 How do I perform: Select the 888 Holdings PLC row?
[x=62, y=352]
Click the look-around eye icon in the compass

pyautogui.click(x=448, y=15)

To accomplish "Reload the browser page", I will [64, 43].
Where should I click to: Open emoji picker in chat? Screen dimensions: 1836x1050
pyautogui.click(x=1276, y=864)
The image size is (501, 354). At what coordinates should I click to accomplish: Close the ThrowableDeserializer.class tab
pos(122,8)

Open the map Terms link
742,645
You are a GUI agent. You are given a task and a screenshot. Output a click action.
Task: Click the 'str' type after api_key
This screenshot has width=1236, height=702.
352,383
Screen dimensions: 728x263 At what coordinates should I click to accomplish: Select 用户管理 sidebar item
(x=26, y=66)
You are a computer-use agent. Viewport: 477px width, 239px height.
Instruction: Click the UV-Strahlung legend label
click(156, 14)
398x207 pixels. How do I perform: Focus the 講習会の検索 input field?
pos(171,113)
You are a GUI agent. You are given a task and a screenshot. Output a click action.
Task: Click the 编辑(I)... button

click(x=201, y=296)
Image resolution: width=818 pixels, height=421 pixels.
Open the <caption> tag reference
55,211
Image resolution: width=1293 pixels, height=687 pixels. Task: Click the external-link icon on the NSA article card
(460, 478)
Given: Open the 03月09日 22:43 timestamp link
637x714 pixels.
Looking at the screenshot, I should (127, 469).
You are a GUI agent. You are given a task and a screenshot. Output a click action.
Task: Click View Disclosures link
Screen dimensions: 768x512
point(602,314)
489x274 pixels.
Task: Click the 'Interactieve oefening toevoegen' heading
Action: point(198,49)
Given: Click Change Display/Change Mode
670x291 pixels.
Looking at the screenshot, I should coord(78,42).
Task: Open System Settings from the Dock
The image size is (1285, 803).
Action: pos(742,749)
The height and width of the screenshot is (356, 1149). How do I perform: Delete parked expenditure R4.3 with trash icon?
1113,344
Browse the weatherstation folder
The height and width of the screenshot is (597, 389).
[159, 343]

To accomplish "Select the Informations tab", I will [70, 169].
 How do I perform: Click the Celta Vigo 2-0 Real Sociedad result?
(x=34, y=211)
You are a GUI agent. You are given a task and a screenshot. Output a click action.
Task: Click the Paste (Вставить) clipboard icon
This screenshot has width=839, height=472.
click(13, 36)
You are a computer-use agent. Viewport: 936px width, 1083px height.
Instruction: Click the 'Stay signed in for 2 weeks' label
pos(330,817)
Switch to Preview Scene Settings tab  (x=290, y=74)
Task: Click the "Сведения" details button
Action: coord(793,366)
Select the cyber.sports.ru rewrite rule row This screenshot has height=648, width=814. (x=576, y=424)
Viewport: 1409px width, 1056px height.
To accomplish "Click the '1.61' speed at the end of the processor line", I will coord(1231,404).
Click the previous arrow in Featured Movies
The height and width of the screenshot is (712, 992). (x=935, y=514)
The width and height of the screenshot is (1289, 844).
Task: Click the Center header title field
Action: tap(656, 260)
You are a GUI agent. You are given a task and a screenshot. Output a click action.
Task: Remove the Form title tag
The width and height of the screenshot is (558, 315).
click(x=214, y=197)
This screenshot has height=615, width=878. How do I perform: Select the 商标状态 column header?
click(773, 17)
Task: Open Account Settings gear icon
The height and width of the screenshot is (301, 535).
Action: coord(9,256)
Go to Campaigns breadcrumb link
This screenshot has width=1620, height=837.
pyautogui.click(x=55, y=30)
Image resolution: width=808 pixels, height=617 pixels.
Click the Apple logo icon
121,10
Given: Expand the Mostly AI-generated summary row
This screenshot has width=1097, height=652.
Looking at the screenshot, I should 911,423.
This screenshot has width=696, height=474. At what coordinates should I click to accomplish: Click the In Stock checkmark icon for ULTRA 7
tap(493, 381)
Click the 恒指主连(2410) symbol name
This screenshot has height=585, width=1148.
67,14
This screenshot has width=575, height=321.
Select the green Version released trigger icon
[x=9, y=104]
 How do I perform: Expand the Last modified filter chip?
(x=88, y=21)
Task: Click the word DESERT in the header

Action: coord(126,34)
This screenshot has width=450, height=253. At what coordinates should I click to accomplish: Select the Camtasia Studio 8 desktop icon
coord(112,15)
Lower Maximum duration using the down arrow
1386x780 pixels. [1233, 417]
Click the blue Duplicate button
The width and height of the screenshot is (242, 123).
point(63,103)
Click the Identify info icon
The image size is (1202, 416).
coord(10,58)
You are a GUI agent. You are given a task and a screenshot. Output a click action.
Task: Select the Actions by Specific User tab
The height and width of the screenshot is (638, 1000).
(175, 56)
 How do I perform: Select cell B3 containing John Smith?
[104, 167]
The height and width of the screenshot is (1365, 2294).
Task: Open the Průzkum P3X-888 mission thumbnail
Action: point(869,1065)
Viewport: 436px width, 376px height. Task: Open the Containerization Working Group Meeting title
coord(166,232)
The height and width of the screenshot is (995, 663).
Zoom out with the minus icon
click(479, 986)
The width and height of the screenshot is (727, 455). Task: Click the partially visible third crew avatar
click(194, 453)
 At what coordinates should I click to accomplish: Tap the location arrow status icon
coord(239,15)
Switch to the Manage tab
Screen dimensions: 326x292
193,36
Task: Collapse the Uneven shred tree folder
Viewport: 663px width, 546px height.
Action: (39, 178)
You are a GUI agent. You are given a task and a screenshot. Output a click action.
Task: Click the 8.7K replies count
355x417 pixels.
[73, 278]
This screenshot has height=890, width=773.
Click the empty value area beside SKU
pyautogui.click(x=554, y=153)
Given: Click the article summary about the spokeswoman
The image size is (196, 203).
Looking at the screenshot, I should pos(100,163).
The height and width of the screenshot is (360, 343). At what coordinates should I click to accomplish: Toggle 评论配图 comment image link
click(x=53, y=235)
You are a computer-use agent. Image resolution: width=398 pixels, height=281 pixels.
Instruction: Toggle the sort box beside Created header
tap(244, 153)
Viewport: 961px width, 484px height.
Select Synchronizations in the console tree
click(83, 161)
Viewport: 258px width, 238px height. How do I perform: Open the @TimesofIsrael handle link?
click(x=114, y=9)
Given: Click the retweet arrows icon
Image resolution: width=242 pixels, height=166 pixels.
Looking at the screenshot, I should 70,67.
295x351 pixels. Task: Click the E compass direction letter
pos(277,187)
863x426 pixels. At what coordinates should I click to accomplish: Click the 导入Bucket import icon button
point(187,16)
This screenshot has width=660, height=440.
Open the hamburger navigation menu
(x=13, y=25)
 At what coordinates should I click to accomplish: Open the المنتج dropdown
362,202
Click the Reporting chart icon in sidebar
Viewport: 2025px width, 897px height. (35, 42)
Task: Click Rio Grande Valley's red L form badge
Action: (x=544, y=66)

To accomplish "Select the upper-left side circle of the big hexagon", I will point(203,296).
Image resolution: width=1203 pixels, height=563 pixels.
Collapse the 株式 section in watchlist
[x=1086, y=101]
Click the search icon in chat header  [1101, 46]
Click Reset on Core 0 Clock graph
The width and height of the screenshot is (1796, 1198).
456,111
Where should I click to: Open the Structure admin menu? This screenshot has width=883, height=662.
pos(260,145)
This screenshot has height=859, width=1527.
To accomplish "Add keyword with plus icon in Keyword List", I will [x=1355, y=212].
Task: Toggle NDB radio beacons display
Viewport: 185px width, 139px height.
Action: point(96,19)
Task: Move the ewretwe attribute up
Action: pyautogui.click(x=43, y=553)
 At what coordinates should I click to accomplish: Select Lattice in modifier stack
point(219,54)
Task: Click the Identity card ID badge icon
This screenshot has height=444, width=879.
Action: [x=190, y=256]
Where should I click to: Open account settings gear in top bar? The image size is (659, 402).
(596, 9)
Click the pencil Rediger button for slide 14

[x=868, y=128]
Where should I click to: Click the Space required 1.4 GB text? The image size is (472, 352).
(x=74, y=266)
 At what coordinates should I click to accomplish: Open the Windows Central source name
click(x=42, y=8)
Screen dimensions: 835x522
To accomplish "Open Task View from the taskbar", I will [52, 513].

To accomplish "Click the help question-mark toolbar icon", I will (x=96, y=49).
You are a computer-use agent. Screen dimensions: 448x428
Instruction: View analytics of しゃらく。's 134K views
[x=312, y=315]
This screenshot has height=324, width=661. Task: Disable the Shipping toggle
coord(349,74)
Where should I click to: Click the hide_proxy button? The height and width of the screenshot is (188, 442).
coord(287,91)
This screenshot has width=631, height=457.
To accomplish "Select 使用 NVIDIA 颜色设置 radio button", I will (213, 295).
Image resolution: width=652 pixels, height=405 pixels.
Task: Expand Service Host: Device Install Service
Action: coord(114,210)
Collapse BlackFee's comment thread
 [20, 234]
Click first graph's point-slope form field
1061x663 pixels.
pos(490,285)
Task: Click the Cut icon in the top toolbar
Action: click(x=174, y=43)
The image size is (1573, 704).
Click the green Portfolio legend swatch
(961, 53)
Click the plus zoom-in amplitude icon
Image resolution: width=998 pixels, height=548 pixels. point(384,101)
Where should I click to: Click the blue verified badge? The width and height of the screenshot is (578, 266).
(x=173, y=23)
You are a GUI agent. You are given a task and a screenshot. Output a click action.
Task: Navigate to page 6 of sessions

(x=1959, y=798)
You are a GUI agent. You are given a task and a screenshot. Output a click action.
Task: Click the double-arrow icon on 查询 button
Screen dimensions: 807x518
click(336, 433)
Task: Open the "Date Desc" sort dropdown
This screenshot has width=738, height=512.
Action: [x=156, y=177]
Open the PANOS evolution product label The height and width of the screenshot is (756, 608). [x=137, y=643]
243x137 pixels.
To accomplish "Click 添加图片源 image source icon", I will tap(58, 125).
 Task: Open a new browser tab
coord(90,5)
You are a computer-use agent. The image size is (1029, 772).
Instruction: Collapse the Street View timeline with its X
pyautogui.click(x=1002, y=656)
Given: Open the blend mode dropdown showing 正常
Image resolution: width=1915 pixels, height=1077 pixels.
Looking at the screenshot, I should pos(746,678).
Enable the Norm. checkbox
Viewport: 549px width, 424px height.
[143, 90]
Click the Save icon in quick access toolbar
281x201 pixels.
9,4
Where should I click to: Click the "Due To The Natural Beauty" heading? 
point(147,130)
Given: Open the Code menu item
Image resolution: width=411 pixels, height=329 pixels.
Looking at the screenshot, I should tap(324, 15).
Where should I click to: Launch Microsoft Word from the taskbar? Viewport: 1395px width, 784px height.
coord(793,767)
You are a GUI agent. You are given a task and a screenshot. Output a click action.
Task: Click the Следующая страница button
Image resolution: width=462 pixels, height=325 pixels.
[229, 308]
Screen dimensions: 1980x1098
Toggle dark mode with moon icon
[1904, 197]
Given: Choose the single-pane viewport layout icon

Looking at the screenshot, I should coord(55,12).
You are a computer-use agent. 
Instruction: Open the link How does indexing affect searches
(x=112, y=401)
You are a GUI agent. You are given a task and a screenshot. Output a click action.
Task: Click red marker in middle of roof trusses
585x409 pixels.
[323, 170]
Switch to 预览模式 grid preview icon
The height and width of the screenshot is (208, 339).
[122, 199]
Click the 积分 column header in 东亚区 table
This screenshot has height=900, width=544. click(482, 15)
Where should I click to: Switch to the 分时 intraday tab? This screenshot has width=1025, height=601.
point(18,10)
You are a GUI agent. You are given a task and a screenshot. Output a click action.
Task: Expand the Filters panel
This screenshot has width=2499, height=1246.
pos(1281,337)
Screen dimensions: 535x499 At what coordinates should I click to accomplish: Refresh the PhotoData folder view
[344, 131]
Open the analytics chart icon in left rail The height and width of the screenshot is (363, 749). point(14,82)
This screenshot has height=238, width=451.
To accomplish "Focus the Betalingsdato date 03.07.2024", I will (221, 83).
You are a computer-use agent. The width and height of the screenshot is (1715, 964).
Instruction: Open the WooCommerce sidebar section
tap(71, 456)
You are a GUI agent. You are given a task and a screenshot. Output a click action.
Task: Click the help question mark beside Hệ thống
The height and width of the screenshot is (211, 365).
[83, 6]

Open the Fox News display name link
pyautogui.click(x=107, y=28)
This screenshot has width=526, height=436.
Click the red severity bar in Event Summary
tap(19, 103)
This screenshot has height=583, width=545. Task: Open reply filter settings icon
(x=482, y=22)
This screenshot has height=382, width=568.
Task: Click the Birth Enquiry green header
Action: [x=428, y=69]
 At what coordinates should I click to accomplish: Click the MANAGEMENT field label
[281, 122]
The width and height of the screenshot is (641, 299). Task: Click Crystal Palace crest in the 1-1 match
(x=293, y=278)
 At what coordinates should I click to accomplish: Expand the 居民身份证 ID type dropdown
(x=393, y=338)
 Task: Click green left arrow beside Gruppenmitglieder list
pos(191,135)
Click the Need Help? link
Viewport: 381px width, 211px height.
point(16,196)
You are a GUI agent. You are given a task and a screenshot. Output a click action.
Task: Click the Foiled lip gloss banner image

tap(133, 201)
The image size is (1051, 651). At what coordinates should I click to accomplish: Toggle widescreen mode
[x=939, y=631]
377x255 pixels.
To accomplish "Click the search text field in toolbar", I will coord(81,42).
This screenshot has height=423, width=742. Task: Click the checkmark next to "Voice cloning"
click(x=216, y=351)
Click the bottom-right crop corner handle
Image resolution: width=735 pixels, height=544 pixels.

**DIRECTIONS FOR THIS TASK**: Count the lines in the items above that contain the string "Instruction", matching case exactly, and give only the number.

**EXERCISE ANSWER**: 7